Horas clave para la definición del eventual instrumento financiero que permitiría al sector arrocero hacer frente a la próxima zafra. Ya desde octubre del año pasado la gremial de productores viene teniendo reuniones con autoridades del gobierno, entre los que se destaca el ministro Oddone, buscando conseguir un instrumento financiero, también llamado “crédito puente”, que permita sembrar en un contexto complejo de precios y rentabilidad.
Como es de público conocimiento, sería un crédito elegible por cada uno de los productores, de US$ 500 por hectárea, con un plazo de repago de 7 a 10 años y el Estado como garantía en un porcentaje importante.
En las últimas horas se conoció una novedad importante, que marca que la industria participaría como garante también de este instrumento, mientras los productores que hayan elegido utilizar este beneficio conforman un fondo de solidaridad que permite ir pagando el crédito conseguido.
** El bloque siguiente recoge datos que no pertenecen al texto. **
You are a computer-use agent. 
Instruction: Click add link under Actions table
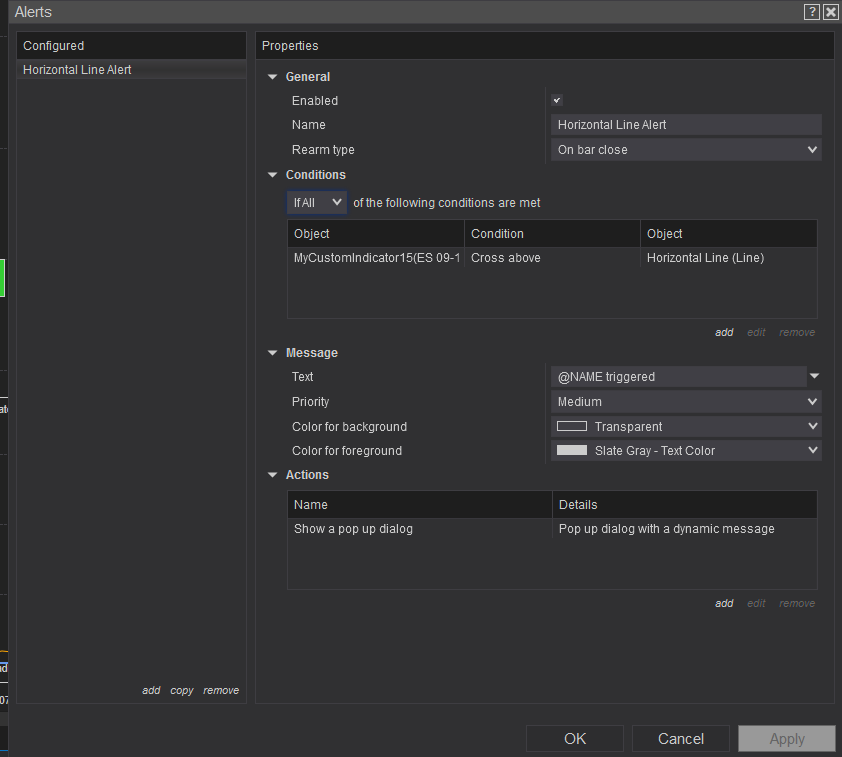tap(724, 604)
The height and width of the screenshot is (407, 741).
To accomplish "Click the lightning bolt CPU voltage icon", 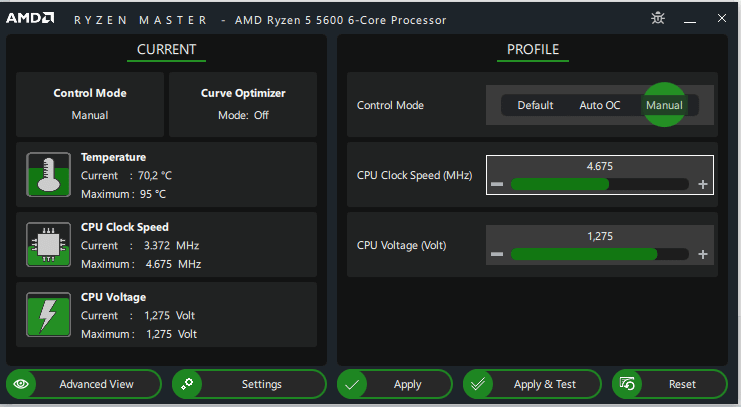I will click(49, 314).
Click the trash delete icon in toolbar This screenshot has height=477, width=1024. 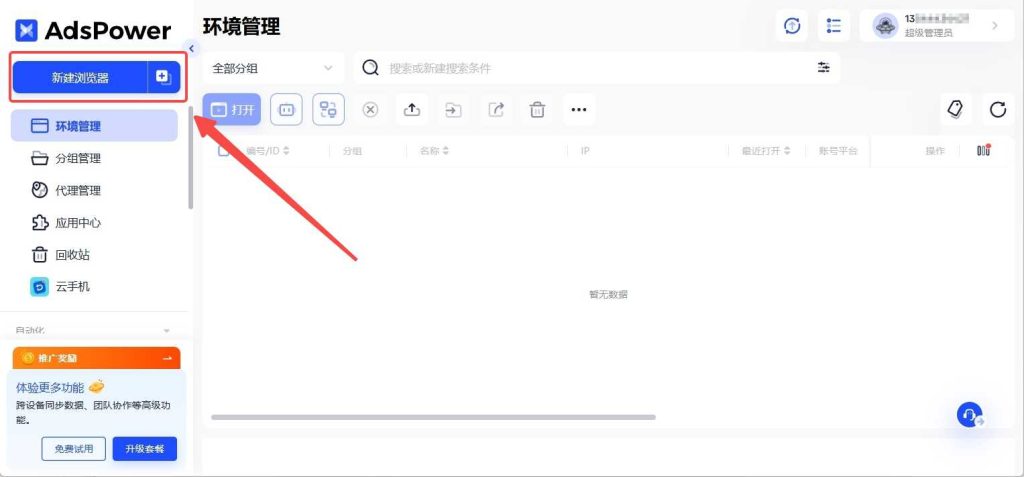coord(537,110)
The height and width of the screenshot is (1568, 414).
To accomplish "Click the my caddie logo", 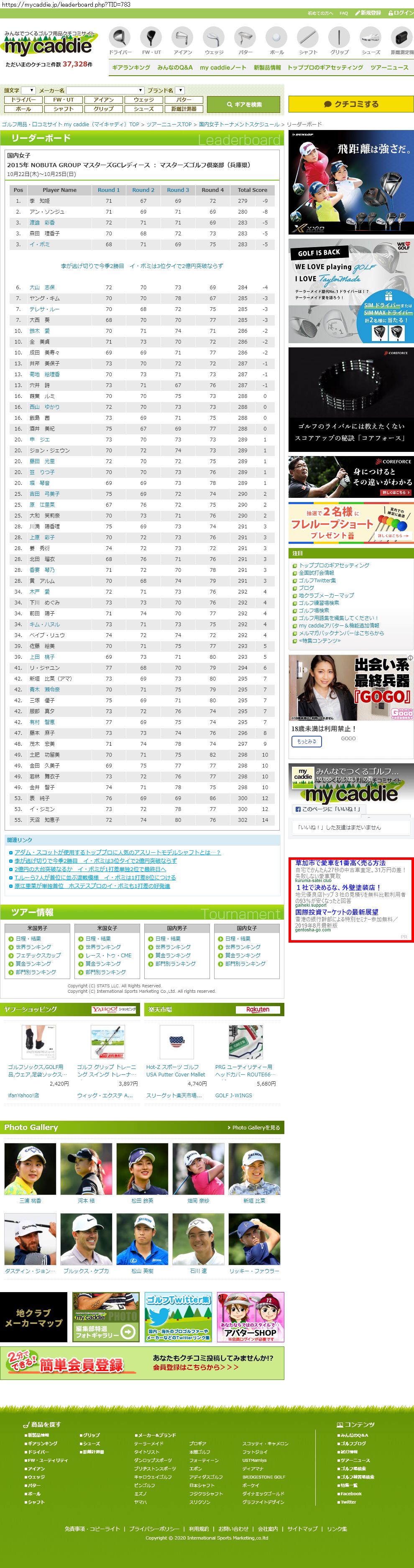I will coord(49,46).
Este mismo fondo quedaría como respaldo para los productores para hacer frente a futuras crisis que puedan llegar para el rubro.
En caso de que el instrumento financiero se concrete, algo que es muy probable que suceda y donde los productores tienen depositado buena parte de su entusiasmo, la intención de siembra para la próxima zafra marcaría entre 155.000 a 158.000 hectáreas, una caída de tan solo un 3% frente a la zafra anterior. Tener un leve descenso es un gran desvelo del rubro para tener más volumen de arroz para comercializar y un mayor volumen también para diluir los altos costos del país y los costos instalados de la industria arrocera.
En caso de que el crédito puente no cristalice, la caída de área podría ser de 25.000 a 30.000 hectáreas, marcando un escenario muy diferente.
Gran expectativa en el sector arrocero que ya en pocas semanas comenzará la siembra de una nueva zafra, a la espera que la tónica del mercado internacional mejore, aprovechando algunas señales que marcan una leve mejora de los valores.